During the 2015 Xfinity Series race, the Saturday 300-miler preceding Sunday’s Daytona 500, Busch was part of a multi-car crash just past the start-finish line with nine laps remaining.
Kyle Busch after 2015 Daytona crash: “Man, I’m done”
While other cars careened off each other and the outside wall, Busch’s No. 54 Toyota, with broken steering, was sent on a high-speed angle directly toward the concrete wall bordering a grass field inside the entrance to Turn 1.
The head-long crash left Busch with a double compound fracture to his right leg as well as a broken left foot. He not only missed the next day’s 500, but the first 11 races of the season as he recovered.
Later, he recalled his immediate thoughts as he awaited the rescue crew.
“I’m thinking to myself, ‘Man, I’m done. There’s no way I’m going to be able to come back from this. This hurts.’”
At that time, “soft wall” technology, in the form of SAFER Barriers, had become common throughout auto racing, but was mostly relegated to the outside walls. Many tracks still had exposed concrete walls on the inside of the track — including inside Turn 1 at Daytona.
That changed immediately, though in rudimentary fashion, when tire barriers were placed against that section of wall prior to the next day’s race.

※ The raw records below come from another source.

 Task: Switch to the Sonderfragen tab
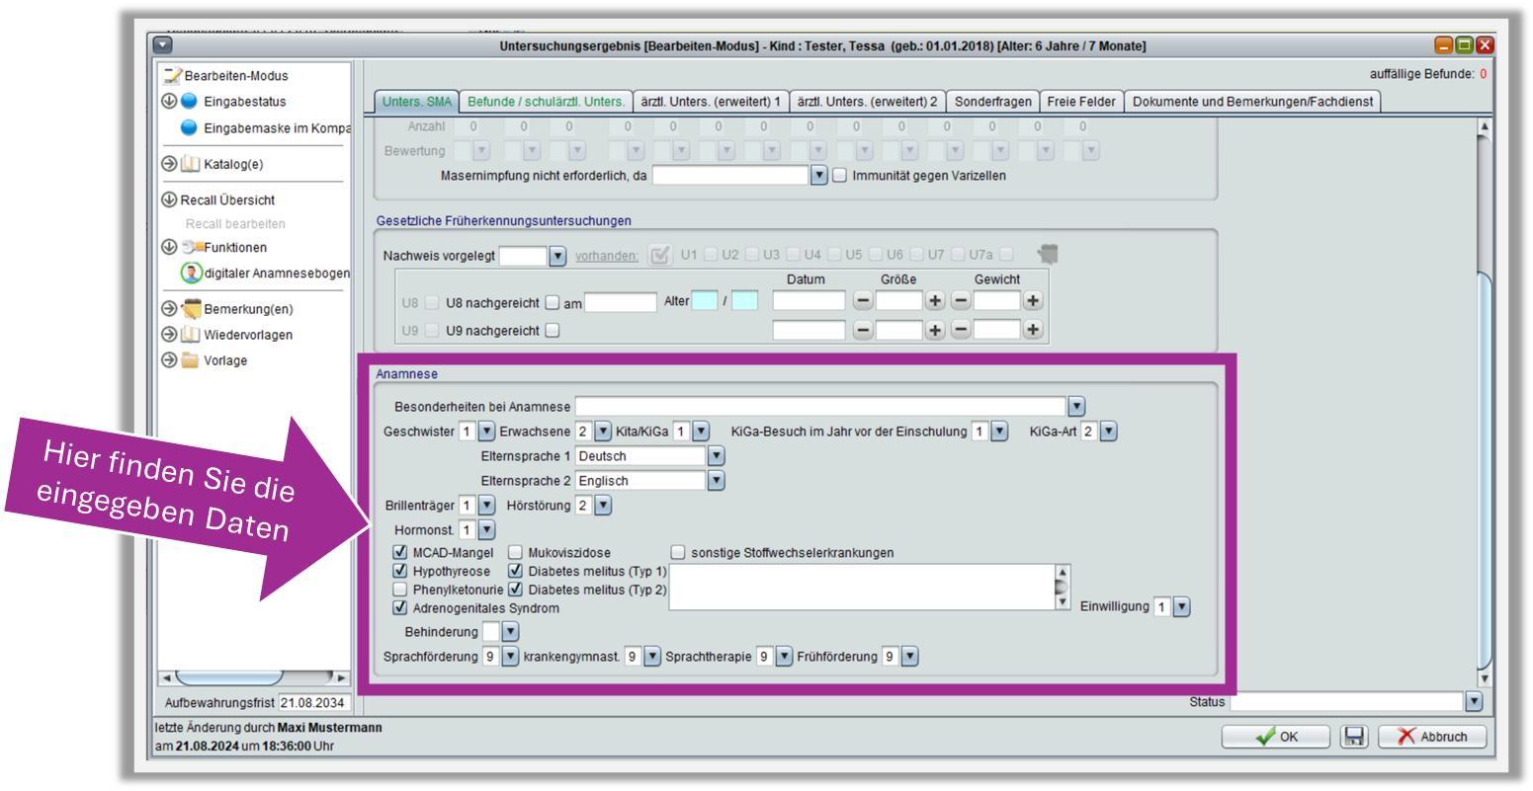coord(992,101)
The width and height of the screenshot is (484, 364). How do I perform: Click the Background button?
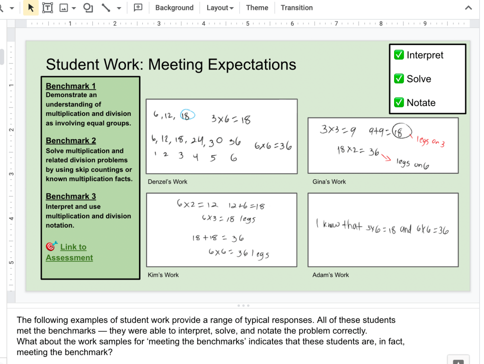click(174, 8)
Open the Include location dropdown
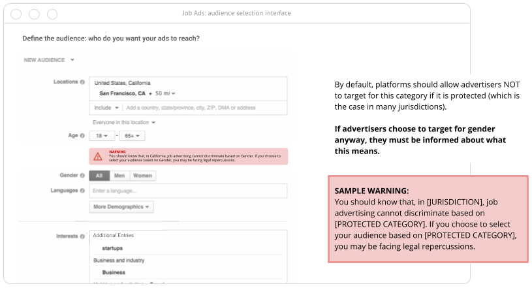The image size is (532, 288). pyautogui.click(x=106, y=108)
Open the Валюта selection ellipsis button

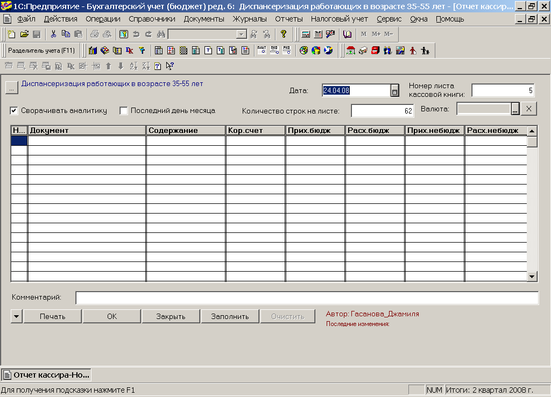(x=515, y=109)
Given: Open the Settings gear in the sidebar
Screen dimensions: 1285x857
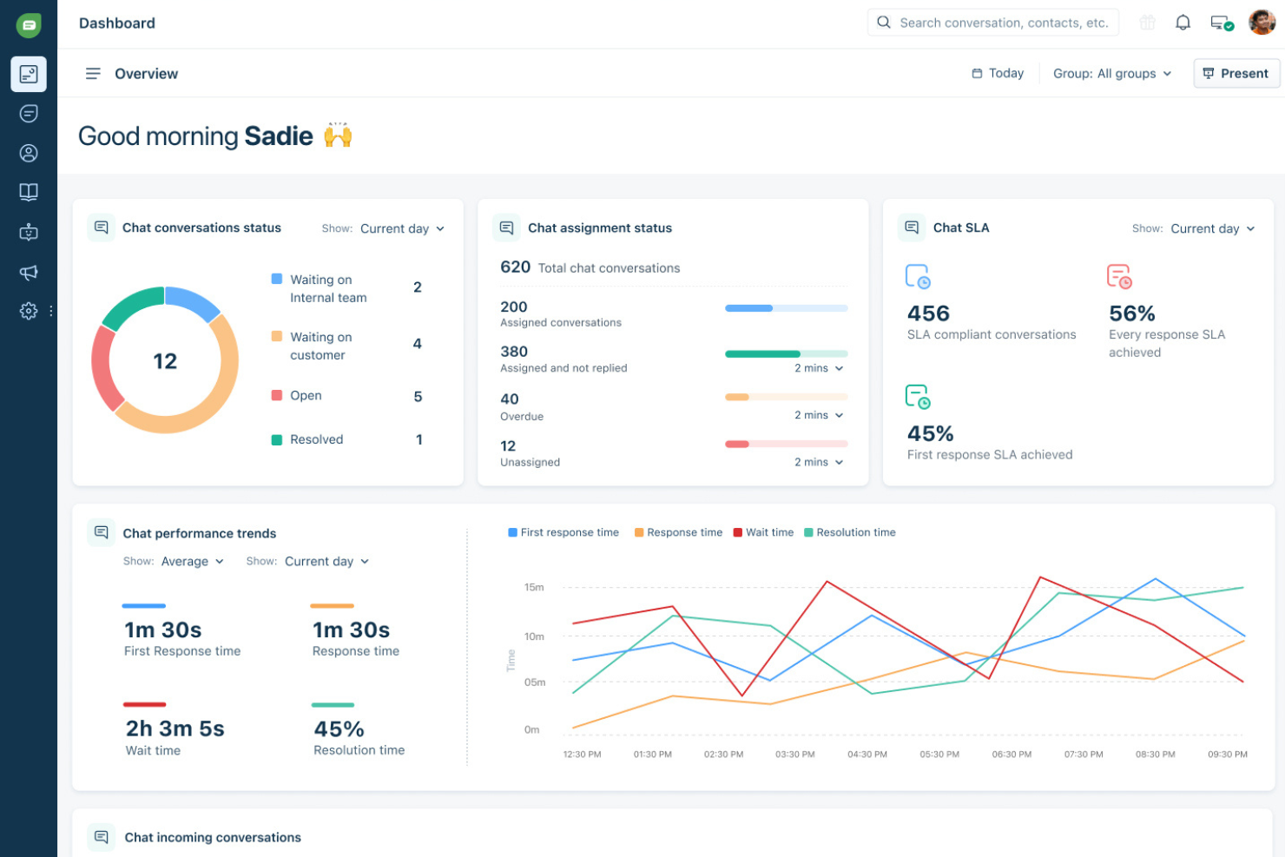Looking at the screenshot, I should point(29,311).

Changes at Daytona and throughout NASCAR followed the crash
“The thing us drivers have a hard time getting these people to realize or recognize or understand is that anything can happen,” Busch said later that spring when recapping the incident. “We can hit any wall, any way. They just don’t believe it until they see it.”
A SAFER Barrier replaced the makeshift tires in front of that wall, and asphalt replaced the grass in that area of the Speedway.
Drivers had become more vehement in their desire to get rid of grass alongside race tracks, because their slick tires couldn’t gather any grip on the grass and therefore there was no way to scrub off speed and, in a perfect world, steer the car away from a worst-case scenario.
So Kyle Busch never won a Daytona 500, but he helped — in unfortunate fashion — make it safer for himself and all others.
Oh, by the way, he also came back after 11 weeks and won that year’s Cup Series championship, the first of two he’d win in his Hall of Fame career.